In [1]:
import nltk
import string
import re 
import pandas as pd
import numpy as np
import sklearn

In [2]:
test_data = pd.read_csv("election.csv", encoding='utf-8')
train_data = pd.read_csv("SemEval2018-T3-train-taskA.txt", sep='\t')

In [4]:
test_tweets = test_data["Tweets"]
train_tweets = train_data["Tweet text"]

In [5]:
test_classes = test_data['Task A']
train_classes = train_data['Label']

In [6]:
processed_train = train_tweets.str.replace(r'^http\://[a-zA-Z0-9\-\.]+\.[a-zA-Z]{2,3}(/\S*)?$',
                                  'url')
processed_train = processed_train.str.replace(r'\d+(\.\d+)?', 'number')
processed_test = test_tweets.str.replace(r'^http\://[a-zA-Z0-9\-\.]+\.[a-zA-Z]{2,3}(/\S*)?$',
                                  'url')
processed_test = processed_test.str.replace(r'\d+(\.\d+)?', 'number')

In [7]:
processed_train = processed_train.str.replace(r'[^\w\d\s]', ' ')

# Replace whitespace between terms with a single space
processed_train = processed_train.str.replace(r'\s+', ' ')

# Remove leading and trailing whitespace
processed_train = processed_train.str.replace(r'^\s+|\s+?$', '')

processed_test = processed_test.str.replace(r'[^\w\d\s]', ' ')

# Replace whitespace between terms with a single space
processed_test = processed_test.str.replace(r'\s+', ' ')

# Remove leading and trailing whitespace
processed_test = processed_test.str.replace(r'^\s+|\s+?$', '')

In [8]:
processed_train = processed_train.str.lower()
processed_test = processed_test.str.lower()

In [9]:
from nltk.corpus import stopwords

# remove stop words from text messages

stop_words = set(stopwords.words('english'))
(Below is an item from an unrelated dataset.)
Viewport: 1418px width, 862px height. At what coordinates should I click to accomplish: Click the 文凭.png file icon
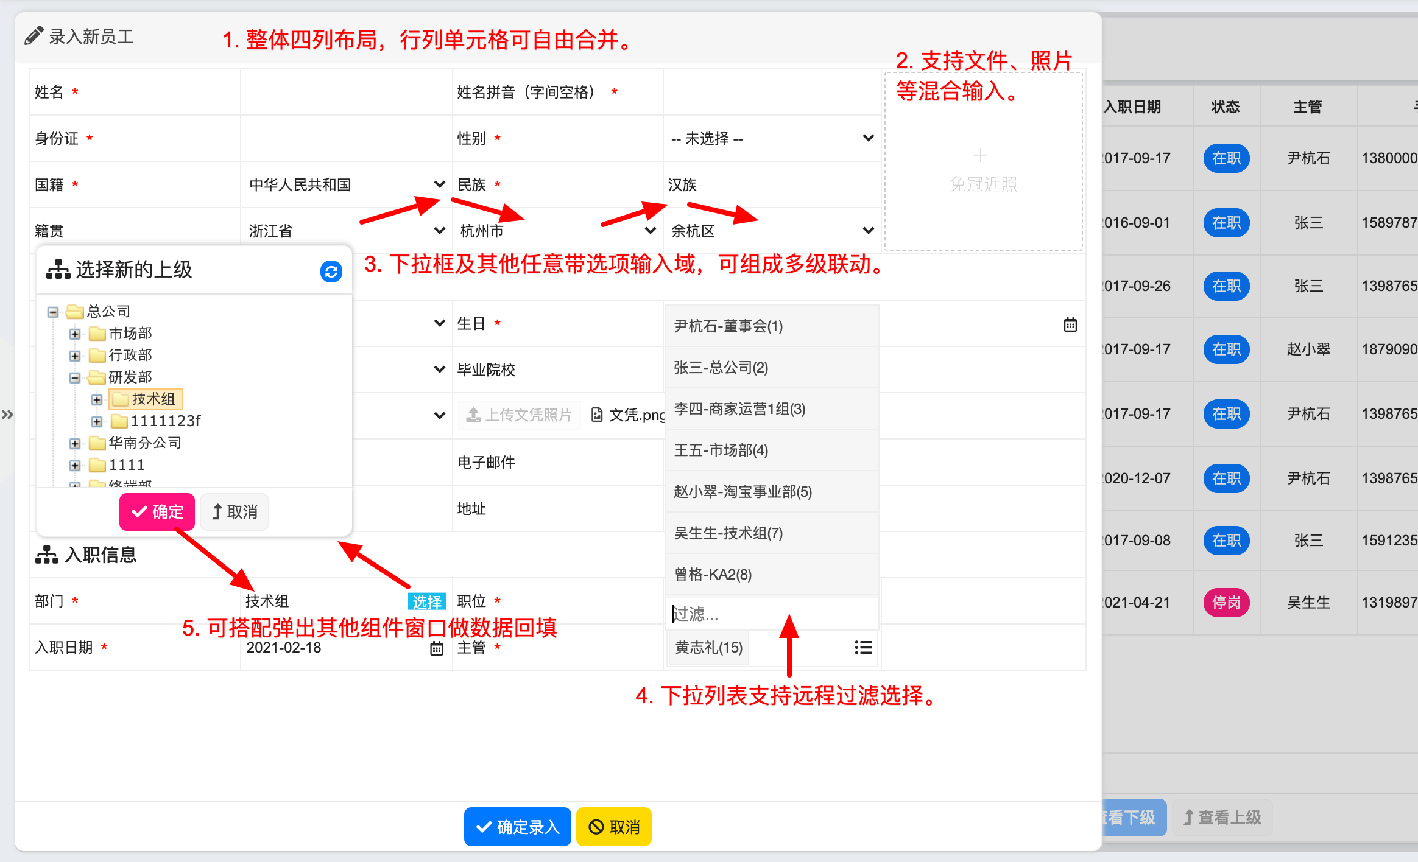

processed_train = processed_train.apply(lambda x: ' '.join(
    term for term in x.split() if term not in stop_words))

processed_test = processed_test.apply(lambda x: ' '.join(
    term for term in x.split() if term not in stop_words))

In [10]:
ps = nltk.PorterStemmer()

processed_train = processed_train.apply(lambda x: ' '.join(
    ps.stem(term) for term in x.split()))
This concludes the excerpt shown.